For the entries that follow, retype exactly the lines from the one containing "The height and width of the screenshot is (406, 378)." to the one containing "Change the Coupling DC setting", inclusive, and only those. Images stay out of the copy.

§ GIVEN RECORDS:
◇ ◇ ◇ ◇

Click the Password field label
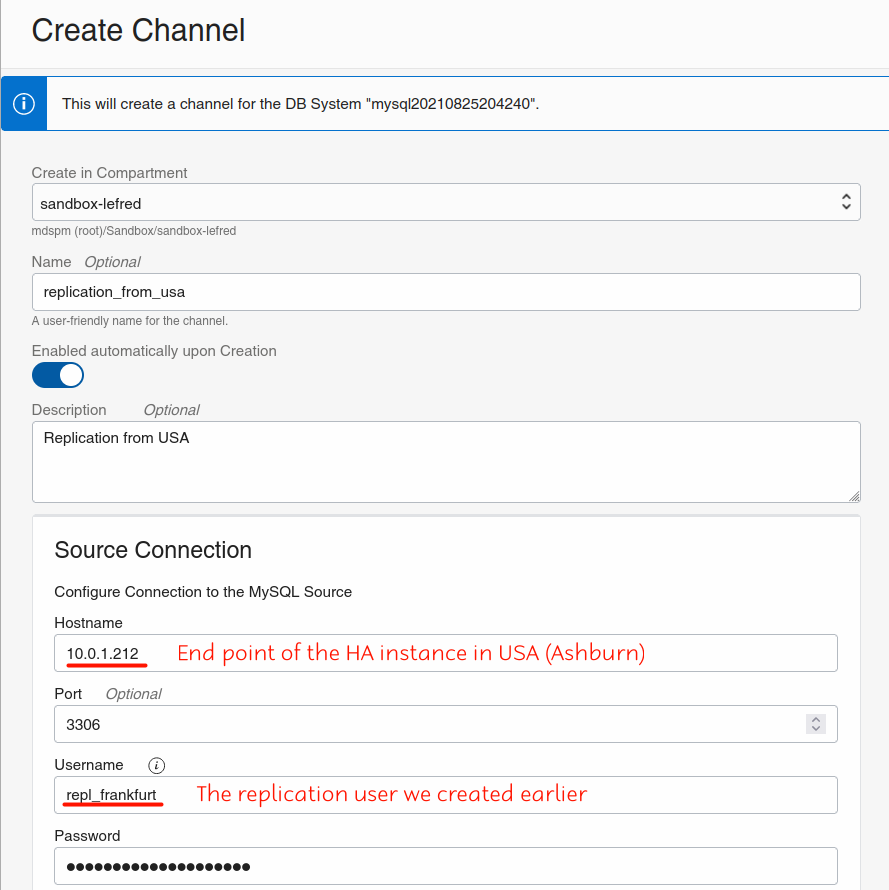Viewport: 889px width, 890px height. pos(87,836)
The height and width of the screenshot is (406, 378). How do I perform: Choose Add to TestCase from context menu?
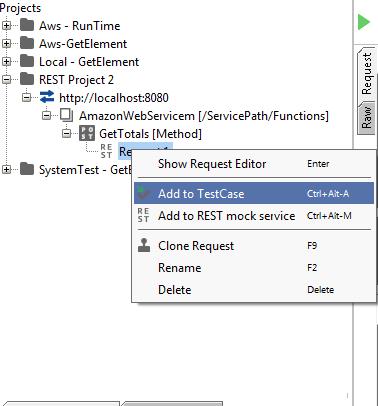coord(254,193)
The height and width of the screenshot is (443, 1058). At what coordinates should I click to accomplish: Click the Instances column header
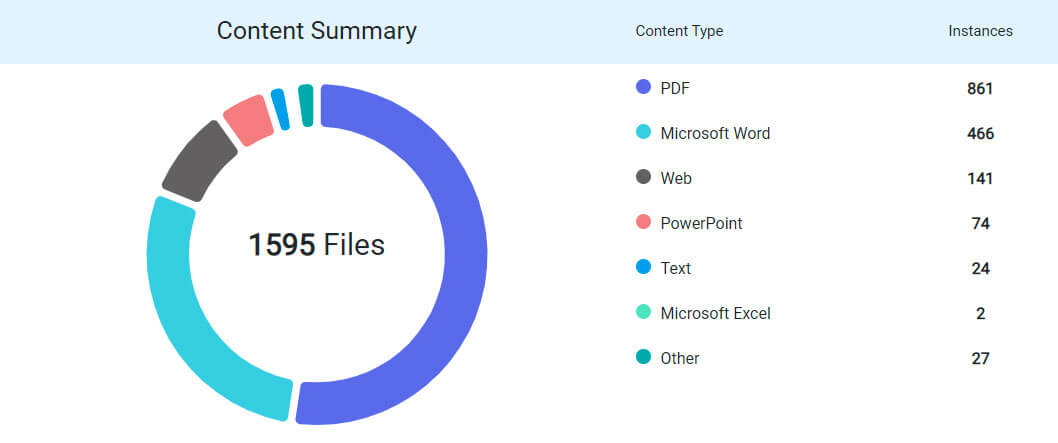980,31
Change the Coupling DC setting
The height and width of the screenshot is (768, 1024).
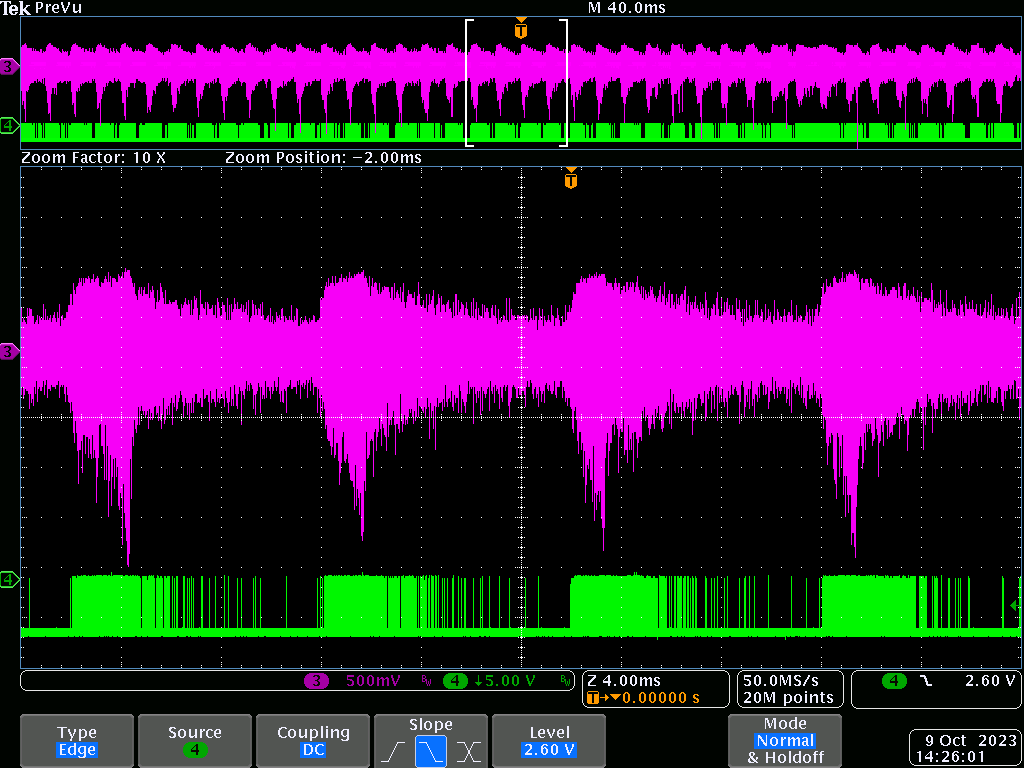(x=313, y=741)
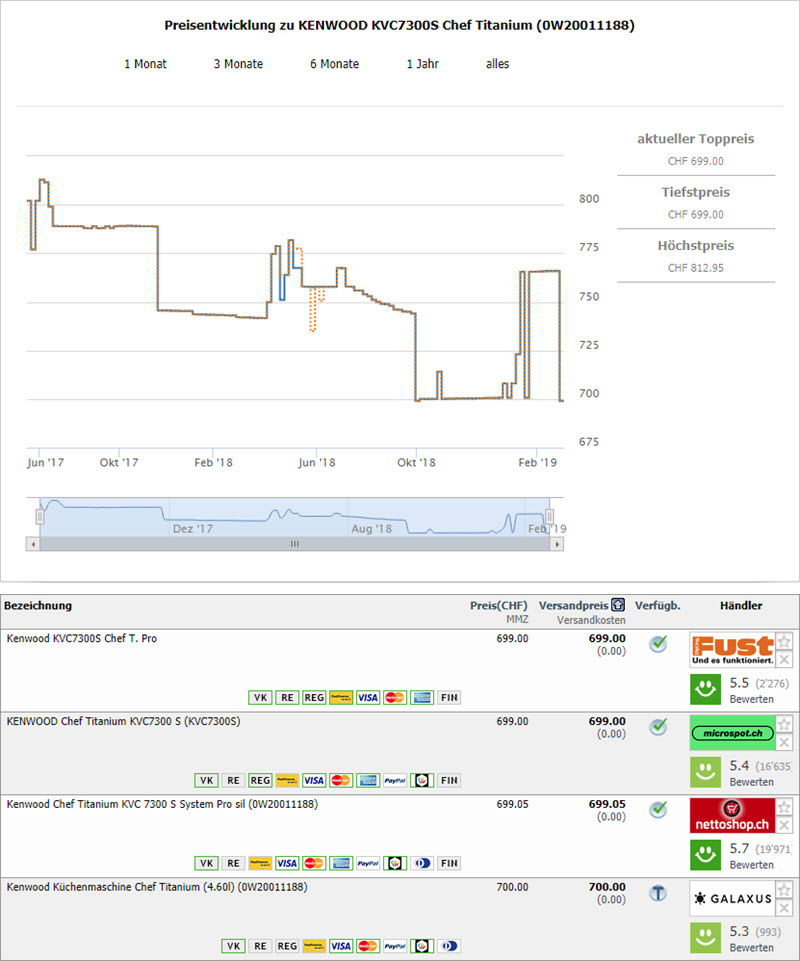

◇ ◇ ◇ ◇

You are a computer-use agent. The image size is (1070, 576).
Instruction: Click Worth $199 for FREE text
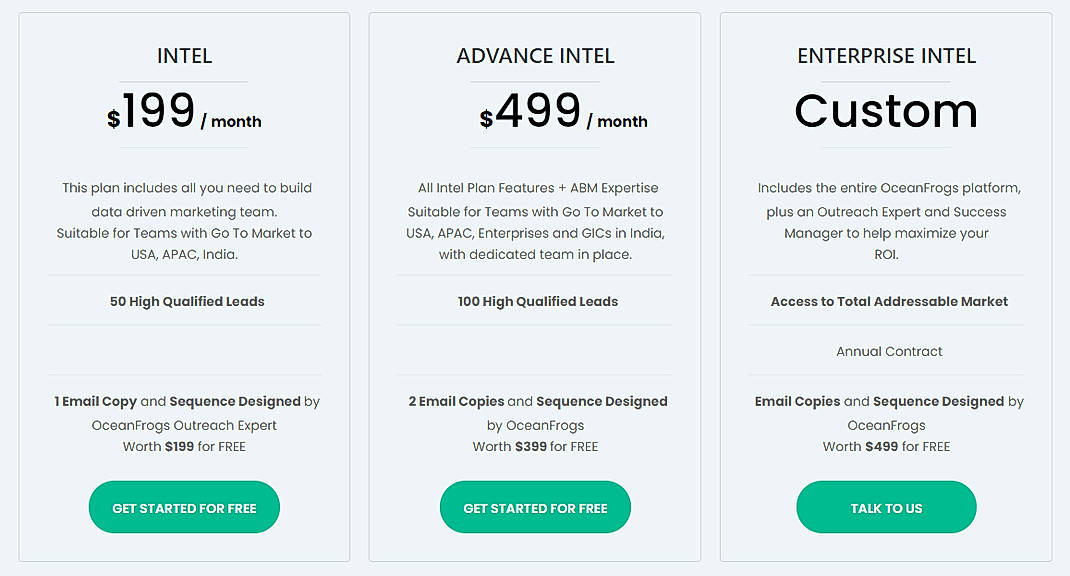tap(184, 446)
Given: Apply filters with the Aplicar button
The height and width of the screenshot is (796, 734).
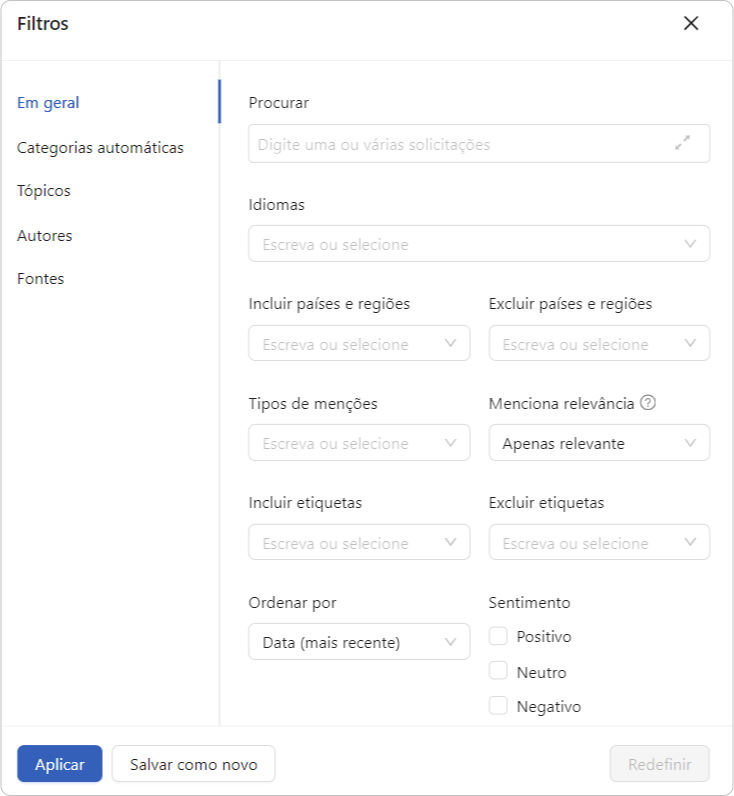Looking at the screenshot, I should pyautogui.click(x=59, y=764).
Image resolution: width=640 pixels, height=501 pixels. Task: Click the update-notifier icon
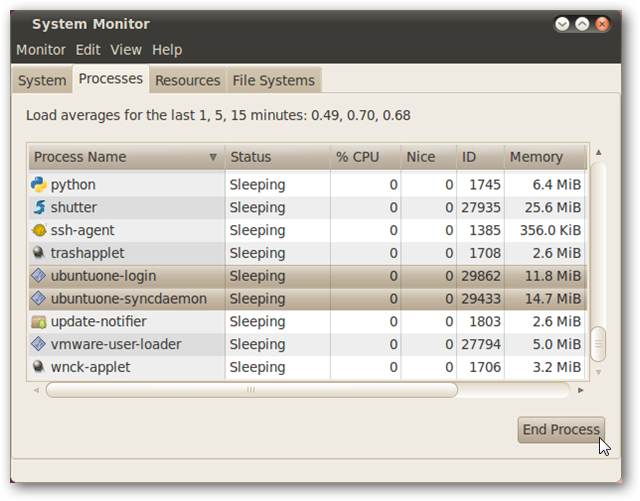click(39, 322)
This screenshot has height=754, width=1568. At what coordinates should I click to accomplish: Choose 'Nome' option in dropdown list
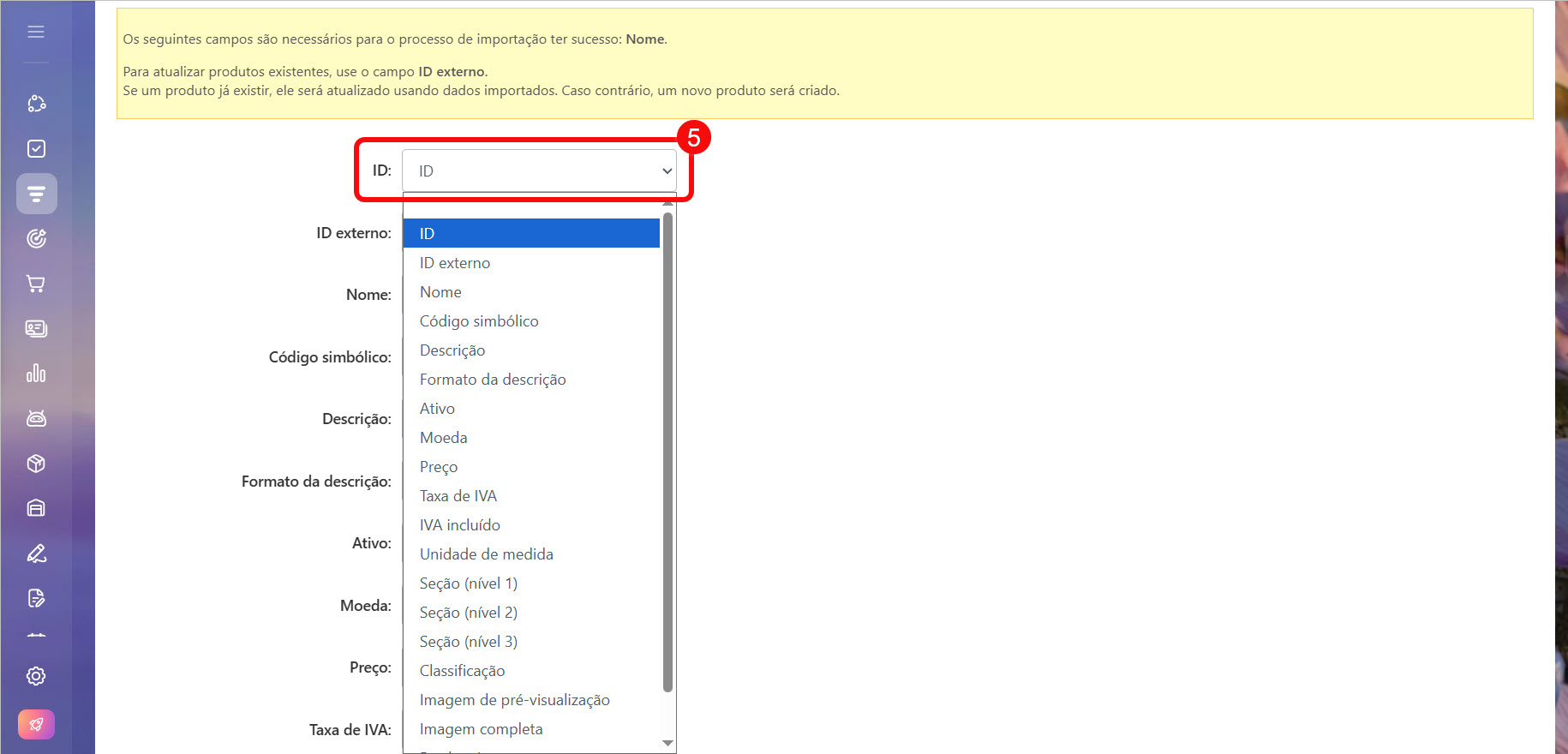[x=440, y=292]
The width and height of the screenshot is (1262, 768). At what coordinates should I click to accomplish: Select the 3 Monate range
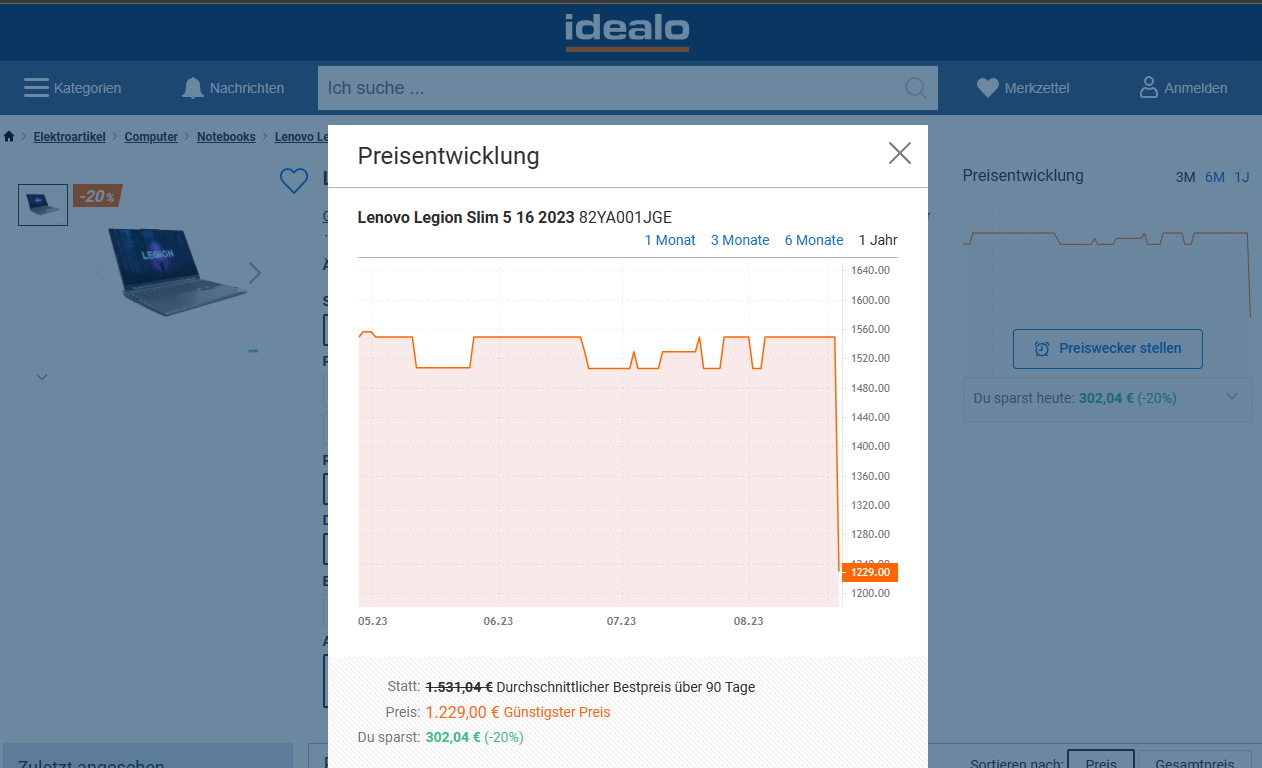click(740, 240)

◇ ◇ ◇ ◇

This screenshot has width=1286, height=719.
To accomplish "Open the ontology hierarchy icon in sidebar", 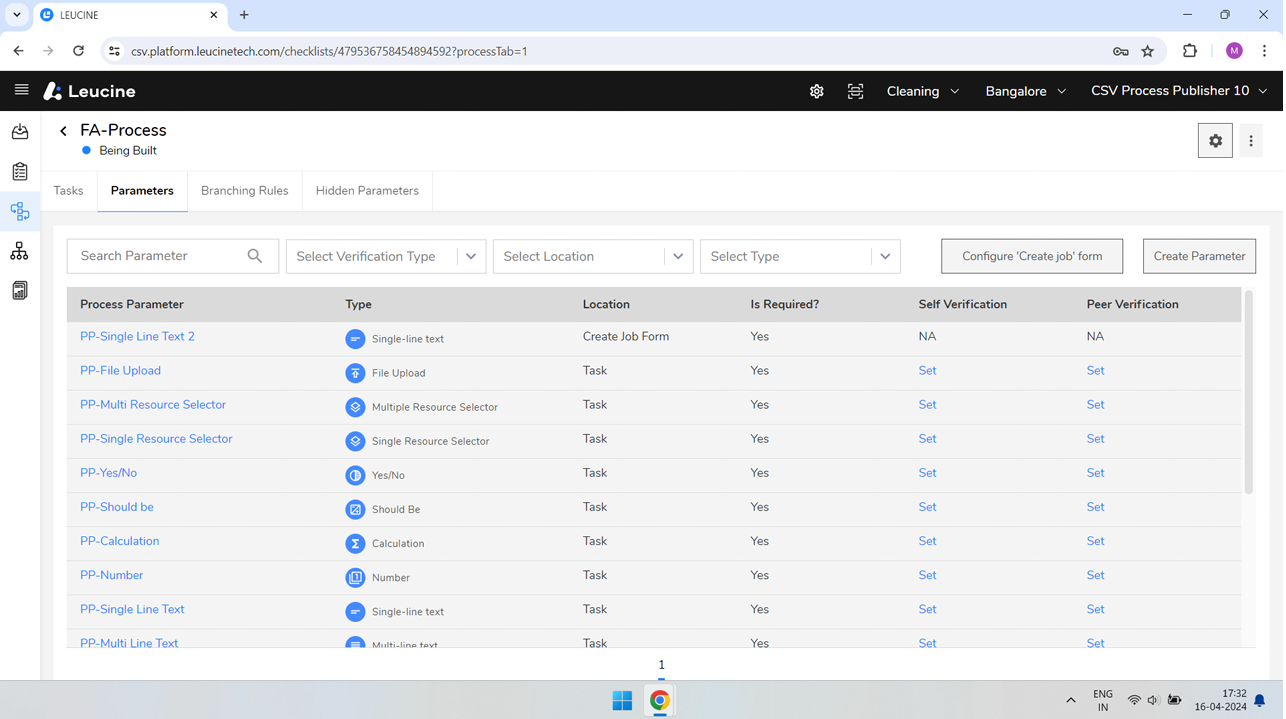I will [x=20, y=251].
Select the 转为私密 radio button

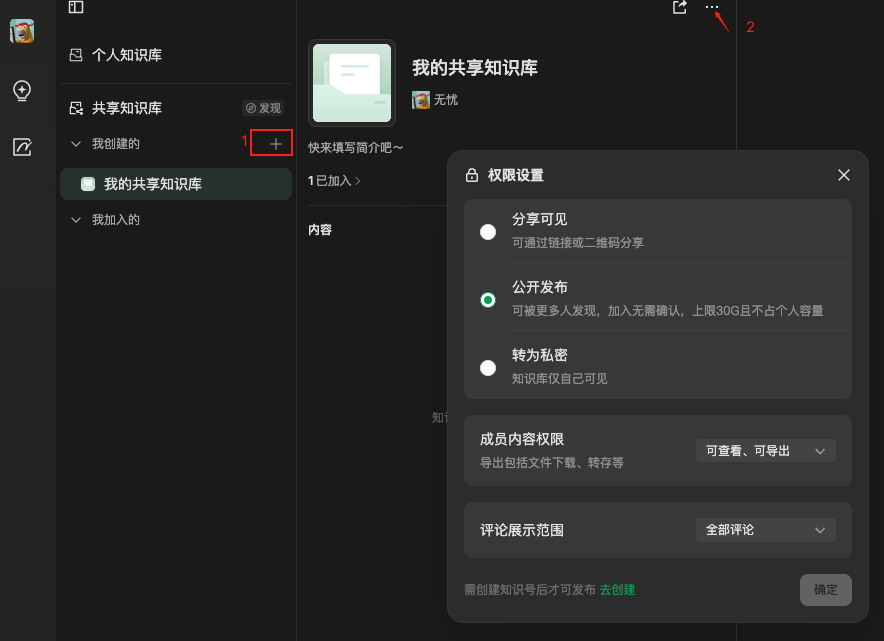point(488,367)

◇ ◇ ◇ ◇

§ TASK ANSWER:
The height and width of the screenshot is (406, 378). How do I perform: Choose Add to TestCase from context menu?
coord(254,193)
The height and width of the screenshot is (443, 1058). At what coordinates should I click to accomplish: Click the Instances column header
980,31
Change the Coupling DC setting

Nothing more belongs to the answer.